What about Performance Schema, another popular method to monitor the database? 

MySQL
mysql > truncate `performance_schema`.`table_io_waits_summary_by_table`;
Query OK, 0 rows affected (0.00 sec)
mysql > select OBJECT_NAME,COUNT_UPDATE,COUNT_WRITE,COUNT_READ,COUNT_DELETE,COUNT_INSERT from `performance_schema`.`table_io_waits_summary_by_table` where OBJECT_NAME like "prod%";
+---------------+--------------+-------------+------------+--------------+--------------+
| OBJECT_NAME   | COUNT_UPDATE | COUNT_WRITE | COUNT_READ | COUNT_DELETE | COUNT_INSERT |
+---------------+--------------+-------------+------------+--------------+--------------+
| product       |            0 |           0 |          0 |            0 |            0 |
| product_order |            0 |           0 |          0 |            0 |            0 |
+---------------+--------------+-------------+------------+--------------+--------------+
2 rows in set (0.00 sec)
mysql > update product set id=id+1 where id=65032159 and category=3741760\G
Query OK, 1 row affected (0.02 sec)
Rows matched: 1  Changed: 1  Warnings: 0
mysql > select OBJECT_NAME,COUNT_UPDATE,COUNT_WRITE,COUNT_READ,COUNT_DELETE,COUNT_INSERT from `performance_schema`.`table_io_waits_summary_by_table` where OBJECT_NAME like "prod%";
+---------------+--------------+-------------+------------+--------------+--------------+
| OBJECT_NAME   | COUNT_UPDATE | COUNT_WRITE | COUNT_READ | COUNT_DELETE | COUNT_INSERT |
+---------------+--------------+-------------+------------+--------------+--------------+
| product       |            1 |           1 |          1 |            0 |            0 |
| product_order |            0 |           0 |          0 |            0 |            0 |
+---------------+--------------+-------------+------------+--------------+--------------+
2 rows in set (0.00 sec)
mysql > select product_id,count(*) from product_order where product_id in (65032159,65032160) group by product_id;
+------------+----------+
| product_id | count(*) |
+------------+----------+
|   65032160 |      897 |
+------------+----------+
1 row in set (0.02 sec)
mysql > select OBJECT_NAME,COUNT_UPDATE,COUNT_WRITE,COUNT_READ,COUNT_DELETE,COUNT_INSERT from `performance_schema`.`table_io_waits_summary_by_table` where OBJECT_NAME like "prod%";
+---------------+--------------+-------------+------------+--------------+--------------+
| OBJECT_NAME   | COUNT_UPDATE | COUNT_WRITE | COUNT_READ | COUNT_DELETE | COUNT_INSERT |
+---------------+--------------+-------------+------------+--------------+--------------+
| product       |            1 |           1 |          1 |            0 |            0 |
| product_order |            0 |           0 |      54028 |            0 |            0 |
+---------------+--------------+-------------+------------+--------------+--------------+
2 rows in set (0.00 sec)

Unfortunately, Performance Schema completely missed what happened due to the Foreign Key constraint!

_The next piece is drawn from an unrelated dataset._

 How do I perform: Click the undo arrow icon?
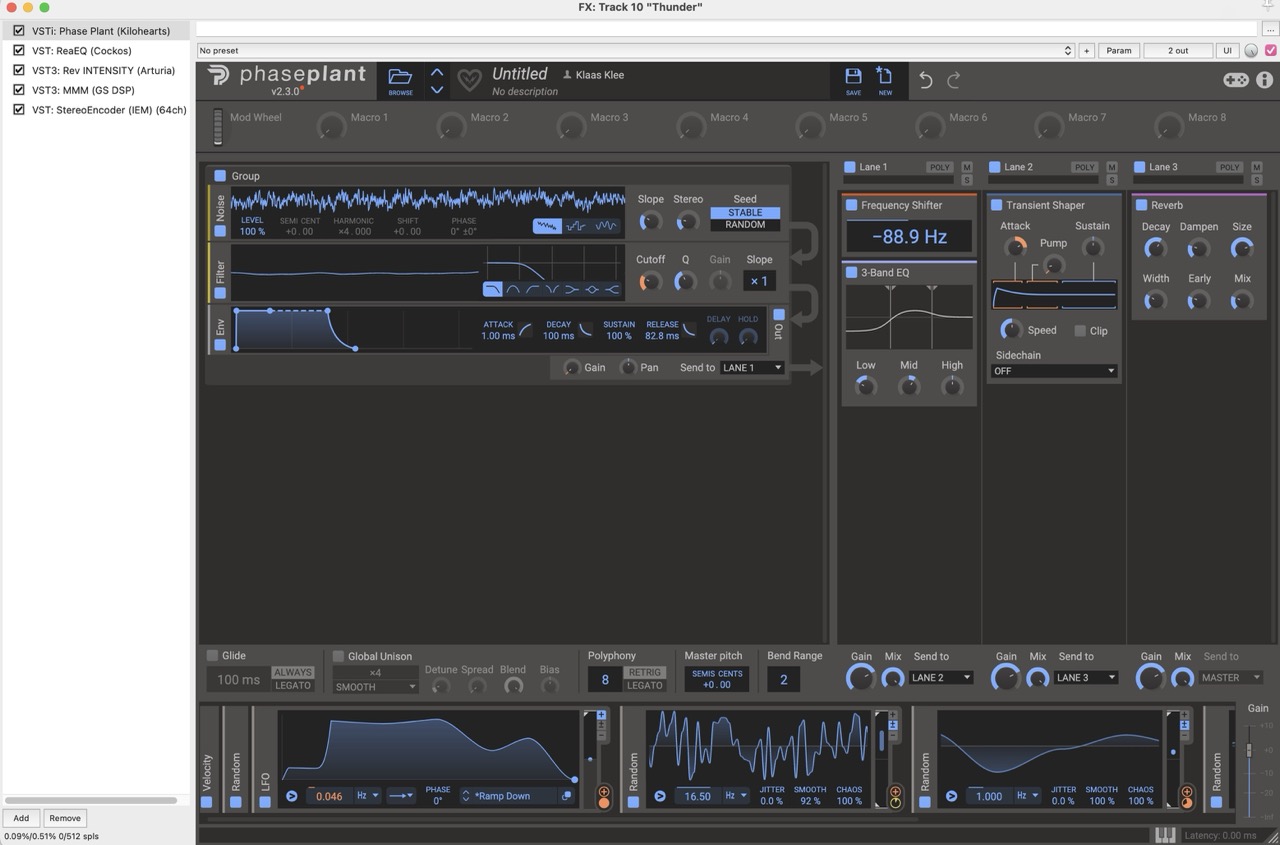926,80
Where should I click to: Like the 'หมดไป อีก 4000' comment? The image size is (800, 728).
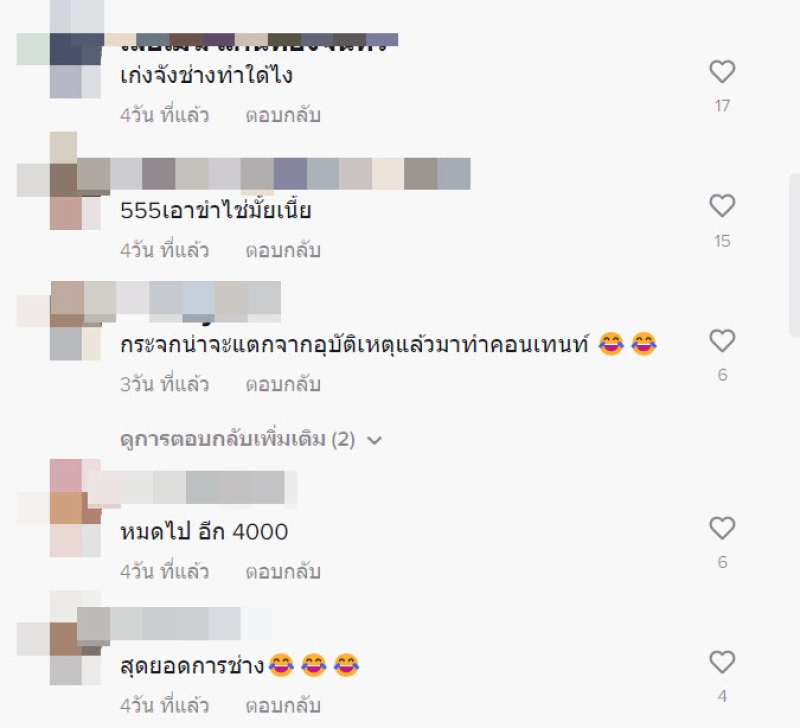pyautogui.click(x=722, y=528)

I think it is a serious issue and so I reported it here: https://bugs.mysql.com/bug.php?id=106012

Summary

I hope I was able to draw your attention to the need to exercise caution when investigating DML queries and system load when Foreign Key constraints are used! Maybe you were surprised that a simple single row update or delete required so much time? It could be that under the hood MySQL changed thousands of rows and hid this fact from you!